1. A drive train comprising:

an internal combustion engine having a crankshaft;

a transmission including a plurality of axially spaced spur gears for setting different transmission gear ratios, and including at least one transmission input shaft coupled to the crankshaft by a friction clutch including a clutch plate received within a clutch housing and connected in a rotationally locked manner to the at least one transmission input shaft, wherein the clutch plate includes a torsional vibration damper to damp torsional vibrations in the spur gears of the transmission; and

a centrifugal force pendulum carried on the at least one transmission input shaft and separate from the friction clutch and at an axial distance from the clutch plate, wherein the centrifugal force pendulum includes pendulum masses supported on rollers carried by a radially extending pendulum flange member that is non-rotatably carried on the at least one transmission input shaft;

wherein the centrifugal force pendulum is situated at an end of the transmission input shaft that extends through the spur gears, and

the spur gears are positioned between the friction clutch and the centrifugal force pendulum.

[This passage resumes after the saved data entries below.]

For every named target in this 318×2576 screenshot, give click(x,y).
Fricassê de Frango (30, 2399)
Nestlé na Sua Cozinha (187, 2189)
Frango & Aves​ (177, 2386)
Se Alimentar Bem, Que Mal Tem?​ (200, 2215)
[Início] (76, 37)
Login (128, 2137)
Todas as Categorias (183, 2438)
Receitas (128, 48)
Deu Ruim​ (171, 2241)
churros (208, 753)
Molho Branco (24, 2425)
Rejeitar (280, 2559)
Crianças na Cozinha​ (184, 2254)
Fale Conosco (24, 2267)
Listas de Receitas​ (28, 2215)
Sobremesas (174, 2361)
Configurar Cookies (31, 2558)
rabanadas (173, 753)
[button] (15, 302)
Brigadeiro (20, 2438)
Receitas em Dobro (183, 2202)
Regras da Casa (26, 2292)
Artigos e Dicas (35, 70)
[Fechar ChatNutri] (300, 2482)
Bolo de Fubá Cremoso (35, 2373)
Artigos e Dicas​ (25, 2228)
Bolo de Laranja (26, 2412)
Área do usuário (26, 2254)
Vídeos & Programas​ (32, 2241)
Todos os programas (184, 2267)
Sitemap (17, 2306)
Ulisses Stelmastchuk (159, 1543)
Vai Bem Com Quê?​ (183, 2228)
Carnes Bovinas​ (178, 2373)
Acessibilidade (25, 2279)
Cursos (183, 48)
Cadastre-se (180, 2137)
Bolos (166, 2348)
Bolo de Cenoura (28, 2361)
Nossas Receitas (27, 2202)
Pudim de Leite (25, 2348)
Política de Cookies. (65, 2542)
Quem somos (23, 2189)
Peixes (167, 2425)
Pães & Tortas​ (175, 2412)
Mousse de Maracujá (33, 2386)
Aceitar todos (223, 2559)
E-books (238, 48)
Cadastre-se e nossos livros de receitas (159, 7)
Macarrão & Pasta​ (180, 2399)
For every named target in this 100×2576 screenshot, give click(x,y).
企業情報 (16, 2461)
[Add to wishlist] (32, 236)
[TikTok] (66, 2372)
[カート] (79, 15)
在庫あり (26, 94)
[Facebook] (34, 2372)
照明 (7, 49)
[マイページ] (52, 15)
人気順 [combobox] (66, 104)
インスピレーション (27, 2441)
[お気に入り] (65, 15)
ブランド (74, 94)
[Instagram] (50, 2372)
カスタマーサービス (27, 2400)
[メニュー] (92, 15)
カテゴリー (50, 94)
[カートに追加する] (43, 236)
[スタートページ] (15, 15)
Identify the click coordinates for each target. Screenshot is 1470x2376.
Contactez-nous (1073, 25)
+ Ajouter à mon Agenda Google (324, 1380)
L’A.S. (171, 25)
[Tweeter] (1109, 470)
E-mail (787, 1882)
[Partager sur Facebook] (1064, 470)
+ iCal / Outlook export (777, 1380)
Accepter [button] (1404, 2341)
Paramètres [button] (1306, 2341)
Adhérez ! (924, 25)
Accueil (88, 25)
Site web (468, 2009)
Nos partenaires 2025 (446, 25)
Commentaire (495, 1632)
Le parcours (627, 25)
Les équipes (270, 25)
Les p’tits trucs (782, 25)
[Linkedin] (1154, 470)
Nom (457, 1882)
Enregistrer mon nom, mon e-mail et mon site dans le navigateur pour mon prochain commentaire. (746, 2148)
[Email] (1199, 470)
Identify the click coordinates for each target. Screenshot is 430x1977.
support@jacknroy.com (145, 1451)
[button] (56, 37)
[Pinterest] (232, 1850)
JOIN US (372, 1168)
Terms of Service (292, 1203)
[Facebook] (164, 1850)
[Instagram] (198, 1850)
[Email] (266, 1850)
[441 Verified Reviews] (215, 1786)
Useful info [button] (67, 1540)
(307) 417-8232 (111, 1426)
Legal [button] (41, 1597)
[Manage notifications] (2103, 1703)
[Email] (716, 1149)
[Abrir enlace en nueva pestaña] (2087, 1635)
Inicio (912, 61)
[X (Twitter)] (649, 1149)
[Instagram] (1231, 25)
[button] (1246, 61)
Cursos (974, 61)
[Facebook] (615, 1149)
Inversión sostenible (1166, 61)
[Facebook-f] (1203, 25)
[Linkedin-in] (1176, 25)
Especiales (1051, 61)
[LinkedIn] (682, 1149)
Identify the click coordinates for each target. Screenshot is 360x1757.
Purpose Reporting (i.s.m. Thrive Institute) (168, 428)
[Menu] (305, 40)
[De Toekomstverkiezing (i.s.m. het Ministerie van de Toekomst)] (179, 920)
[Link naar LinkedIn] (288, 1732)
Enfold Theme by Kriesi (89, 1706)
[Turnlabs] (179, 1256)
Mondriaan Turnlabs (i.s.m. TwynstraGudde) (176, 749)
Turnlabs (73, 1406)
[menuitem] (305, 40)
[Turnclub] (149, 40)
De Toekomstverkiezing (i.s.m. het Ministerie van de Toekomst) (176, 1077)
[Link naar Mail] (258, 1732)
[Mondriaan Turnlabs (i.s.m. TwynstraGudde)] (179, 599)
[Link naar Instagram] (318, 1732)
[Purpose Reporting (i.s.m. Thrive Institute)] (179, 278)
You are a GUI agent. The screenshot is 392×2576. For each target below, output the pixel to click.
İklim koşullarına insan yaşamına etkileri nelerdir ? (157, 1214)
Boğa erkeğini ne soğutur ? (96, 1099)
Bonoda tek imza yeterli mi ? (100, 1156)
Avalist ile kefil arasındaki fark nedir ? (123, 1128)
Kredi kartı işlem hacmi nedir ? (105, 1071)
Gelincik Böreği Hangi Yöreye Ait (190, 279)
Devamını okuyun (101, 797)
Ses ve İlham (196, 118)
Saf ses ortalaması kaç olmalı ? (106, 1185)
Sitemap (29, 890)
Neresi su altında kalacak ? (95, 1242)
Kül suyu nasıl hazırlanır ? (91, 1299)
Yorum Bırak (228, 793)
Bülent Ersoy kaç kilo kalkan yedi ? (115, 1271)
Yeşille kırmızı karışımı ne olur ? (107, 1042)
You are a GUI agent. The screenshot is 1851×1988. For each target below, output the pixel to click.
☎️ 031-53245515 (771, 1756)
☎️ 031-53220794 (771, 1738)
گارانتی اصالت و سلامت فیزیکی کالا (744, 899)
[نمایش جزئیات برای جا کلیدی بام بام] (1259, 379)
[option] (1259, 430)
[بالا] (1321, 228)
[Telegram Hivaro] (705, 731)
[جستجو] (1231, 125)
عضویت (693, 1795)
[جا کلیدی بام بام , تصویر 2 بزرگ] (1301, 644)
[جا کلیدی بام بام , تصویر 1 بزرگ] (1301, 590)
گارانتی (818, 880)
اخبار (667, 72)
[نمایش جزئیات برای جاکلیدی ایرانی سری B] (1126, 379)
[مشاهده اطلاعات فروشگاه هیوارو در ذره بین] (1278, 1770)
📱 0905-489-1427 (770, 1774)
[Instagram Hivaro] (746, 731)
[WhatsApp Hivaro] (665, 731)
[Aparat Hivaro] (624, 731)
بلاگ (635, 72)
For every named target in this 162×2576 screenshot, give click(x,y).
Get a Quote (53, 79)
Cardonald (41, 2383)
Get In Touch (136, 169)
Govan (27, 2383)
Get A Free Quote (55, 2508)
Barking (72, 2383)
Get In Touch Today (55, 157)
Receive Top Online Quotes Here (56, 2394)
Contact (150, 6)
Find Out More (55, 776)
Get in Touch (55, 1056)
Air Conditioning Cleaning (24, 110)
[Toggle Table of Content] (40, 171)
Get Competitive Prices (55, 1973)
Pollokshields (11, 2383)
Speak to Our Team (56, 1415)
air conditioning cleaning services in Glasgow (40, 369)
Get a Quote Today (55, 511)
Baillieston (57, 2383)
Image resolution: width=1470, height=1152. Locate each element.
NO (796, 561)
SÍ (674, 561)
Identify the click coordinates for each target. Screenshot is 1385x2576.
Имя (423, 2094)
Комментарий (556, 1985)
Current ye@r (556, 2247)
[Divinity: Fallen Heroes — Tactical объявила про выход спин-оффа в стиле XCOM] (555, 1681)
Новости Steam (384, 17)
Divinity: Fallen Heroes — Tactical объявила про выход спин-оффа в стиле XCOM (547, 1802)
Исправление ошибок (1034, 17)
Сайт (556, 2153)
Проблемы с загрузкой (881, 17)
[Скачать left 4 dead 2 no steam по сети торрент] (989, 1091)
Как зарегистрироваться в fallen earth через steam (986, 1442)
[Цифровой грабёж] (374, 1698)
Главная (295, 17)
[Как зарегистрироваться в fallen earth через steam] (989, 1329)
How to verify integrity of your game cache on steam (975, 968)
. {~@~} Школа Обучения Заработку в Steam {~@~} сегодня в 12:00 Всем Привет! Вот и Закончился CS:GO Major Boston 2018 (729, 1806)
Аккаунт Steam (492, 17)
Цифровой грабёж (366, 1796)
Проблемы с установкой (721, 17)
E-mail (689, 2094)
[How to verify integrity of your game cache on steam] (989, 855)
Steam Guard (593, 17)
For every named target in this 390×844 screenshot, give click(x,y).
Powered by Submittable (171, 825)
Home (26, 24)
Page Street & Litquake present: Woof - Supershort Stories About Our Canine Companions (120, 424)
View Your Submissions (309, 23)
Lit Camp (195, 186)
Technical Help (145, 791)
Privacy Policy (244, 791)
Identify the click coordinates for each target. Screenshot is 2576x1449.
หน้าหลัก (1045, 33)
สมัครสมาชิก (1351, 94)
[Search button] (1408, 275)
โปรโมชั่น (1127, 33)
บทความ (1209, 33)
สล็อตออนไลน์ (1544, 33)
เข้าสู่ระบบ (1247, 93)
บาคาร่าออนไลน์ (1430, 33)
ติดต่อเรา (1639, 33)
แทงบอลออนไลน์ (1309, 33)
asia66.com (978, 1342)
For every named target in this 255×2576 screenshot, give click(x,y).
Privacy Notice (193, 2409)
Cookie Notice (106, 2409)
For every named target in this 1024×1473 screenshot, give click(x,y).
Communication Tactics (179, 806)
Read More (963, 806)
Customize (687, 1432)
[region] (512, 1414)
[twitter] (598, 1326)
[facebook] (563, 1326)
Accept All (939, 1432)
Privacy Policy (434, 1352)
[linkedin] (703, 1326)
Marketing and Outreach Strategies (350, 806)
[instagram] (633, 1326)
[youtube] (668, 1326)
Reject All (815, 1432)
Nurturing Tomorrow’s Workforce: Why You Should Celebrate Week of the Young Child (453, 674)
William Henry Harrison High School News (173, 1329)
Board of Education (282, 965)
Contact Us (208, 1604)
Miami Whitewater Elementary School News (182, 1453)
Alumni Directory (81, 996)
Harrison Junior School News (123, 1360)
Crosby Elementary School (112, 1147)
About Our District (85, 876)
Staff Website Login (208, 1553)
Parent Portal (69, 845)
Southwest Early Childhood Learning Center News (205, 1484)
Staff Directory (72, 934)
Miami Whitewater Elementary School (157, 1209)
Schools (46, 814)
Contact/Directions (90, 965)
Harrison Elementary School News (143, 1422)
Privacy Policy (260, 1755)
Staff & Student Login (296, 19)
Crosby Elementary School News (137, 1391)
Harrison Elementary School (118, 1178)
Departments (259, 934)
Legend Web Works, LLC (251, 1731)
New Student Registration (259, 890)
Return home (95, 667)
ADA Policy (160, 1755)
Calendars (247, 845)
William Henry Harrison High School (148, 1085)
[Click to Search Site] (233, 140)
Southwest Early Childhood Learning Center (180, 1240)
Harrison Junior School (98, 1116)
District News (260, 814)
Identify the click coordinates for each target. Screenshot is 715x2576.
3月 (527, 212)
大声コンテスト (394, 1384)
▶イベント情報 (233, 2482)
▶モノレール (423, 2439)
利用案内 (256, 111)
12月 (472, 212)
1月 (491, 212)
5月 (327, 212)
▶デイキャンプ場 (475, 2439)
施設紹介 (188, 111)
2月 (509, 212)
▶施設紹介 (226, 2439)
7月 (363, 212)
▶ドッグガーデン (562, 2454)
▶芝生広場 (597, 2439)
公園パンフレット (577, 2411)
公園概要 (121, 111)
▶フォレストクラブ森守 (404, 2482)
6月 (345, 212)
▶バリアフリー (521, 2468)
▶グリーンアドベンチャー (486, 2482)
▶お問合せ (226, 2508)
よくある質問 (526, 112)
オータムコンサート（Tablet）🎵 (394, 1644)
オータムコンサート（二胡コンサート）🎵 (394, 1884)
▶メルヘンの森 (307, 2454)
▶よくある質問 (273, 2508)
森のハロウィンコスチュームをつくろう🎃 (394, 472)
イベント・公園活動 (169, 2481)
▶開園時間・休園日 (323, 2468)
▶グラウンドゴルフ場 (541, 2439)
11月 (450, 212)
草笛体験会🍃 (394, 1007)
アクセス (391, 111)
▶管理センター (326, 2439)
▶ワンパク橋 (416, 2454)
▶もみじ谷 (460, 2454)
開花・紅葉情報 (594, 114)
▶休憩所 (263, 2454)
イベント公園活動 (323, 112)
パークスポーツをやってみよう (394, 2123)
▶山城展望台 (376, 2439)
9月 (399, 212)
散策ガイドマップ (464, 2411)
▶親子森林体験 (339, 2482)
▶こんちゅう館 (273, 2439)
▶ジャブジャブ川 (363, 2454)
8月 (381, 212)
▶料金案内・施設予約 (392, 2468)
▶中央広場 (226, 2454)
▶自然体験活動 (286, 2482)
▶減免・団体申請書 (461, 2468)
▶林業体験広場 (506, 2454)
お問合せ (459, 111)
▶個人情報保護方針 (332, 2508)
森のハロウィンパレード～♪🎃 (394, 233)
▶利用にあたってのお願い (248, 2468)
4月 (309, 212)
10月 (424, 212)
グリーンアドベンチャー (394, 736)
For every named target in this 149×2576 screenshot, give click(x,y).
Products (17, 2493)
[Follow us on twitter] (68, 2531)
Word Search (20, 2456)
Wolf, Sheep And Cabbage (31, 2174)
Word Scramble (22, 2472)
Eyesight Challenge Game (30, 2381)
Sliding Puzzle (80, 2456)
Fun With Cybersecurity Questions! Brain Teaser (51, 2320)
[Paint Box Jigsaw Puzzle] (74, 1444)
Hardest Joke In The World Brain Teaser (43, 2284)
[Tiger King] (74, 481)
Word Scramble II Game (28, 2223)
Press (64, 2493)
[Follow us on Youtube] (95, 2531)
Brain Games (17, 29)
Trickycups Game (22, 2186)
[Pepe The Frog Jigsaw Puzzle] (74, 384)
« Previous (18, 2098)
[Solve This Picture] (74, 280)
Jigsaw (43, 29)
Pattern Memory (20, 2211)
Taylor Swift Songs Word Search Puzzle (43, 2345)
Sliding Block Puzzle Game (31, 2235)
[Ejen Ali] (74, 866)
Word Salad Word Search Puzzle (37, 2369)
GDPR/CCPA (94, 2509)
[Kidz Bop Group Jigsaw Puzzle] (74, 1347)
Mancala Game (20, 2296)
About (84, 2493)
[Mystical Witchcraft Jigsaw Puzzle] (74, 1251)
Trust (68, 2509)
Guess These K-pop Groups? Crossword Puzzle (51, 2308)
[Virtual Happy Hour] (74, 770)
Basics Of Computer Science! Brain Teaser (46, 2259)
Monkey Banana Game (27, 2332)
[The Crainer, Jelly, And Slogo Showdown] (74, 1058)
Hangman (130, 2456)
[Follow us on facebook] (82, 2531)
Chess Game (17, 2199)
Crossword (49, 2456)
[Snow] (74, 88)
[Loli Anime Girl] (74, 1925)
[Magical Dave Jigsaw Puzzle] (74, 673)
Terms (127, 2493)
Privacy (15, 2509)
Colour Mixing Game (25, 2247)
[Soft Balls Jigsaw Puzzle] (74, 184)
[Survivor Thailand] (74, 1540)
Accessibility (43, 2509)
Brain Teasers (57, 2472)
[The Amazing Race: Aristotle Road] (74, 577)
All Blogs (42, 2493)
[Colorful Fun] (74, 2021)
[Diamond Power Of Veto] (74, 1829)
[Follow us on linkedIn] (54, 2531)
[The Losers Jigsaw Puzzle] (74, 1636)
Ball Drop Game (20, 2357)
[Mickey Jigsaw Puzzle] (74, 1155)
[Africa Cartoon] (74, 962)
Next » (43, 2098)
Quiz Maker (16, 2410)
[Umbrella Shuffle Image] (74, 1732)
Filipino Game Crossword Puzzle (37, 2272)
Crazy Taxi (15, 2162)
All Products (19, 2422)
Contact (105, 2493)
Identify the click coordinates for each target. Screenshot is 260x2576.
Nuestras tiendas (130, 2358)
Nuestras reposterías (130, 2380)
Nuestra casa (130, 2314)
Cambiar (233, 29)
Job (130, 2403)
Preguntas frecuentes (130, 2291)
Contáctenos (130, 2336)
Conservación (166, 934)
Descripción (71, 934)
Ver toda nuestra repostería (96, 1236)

2. A drive train comprising:

an internal combustion engine having a crankshaft;

a transmission including a plurality of axially spaced spur gears for setting different transmission gear ratios, and including at least one transmission input shaft coupled to the crankshaft by a friction clutch including a clutch plate received within a clutch housing and connected in a rotationally locked manner to the at least one transmission input shaft, wherein the clutch plate includes a torsional vibration damper to damp torsional vibrations in the spur gears of the transmission; and

a centrifugal force pendulum carried on the at least one transmission input shaft and separate from the friction clutch and at an axial distance from the clutch plate, wherein the centrifugal force pendulum includes pendulum masses supported on rollers carried by a radially extending pendulum flange member that is non-rotatably carried on the at least one transmission input shaft;

wherein the transmission is a dual-clutch transmission that includes two sub-transmissions, each sub-transmission having a respective transmission input shaft, one of the two sub-transmissions having a hollow transmission input shaft;

wherein the centrifugal force pendulum is non-rotatably carried directly on the hollow transmission input shaft;

wherein each sub-transmission includes a respective set of spur gears and

the centrifugal force pendulum is situated between the sets of spur gears of the sub-transmissions.

3. The drive train according to claim 2,

wherein at least one pendulum mass carried by the centrifugal force pendulum is situated radially outwardly of a radially outermost surface of at least one spur gear of one of the sets of spur gears carried on the hollow transmission input shaft, and

wherein the at least one pendulum mass at least partially axially overlaps the at least one spur gear.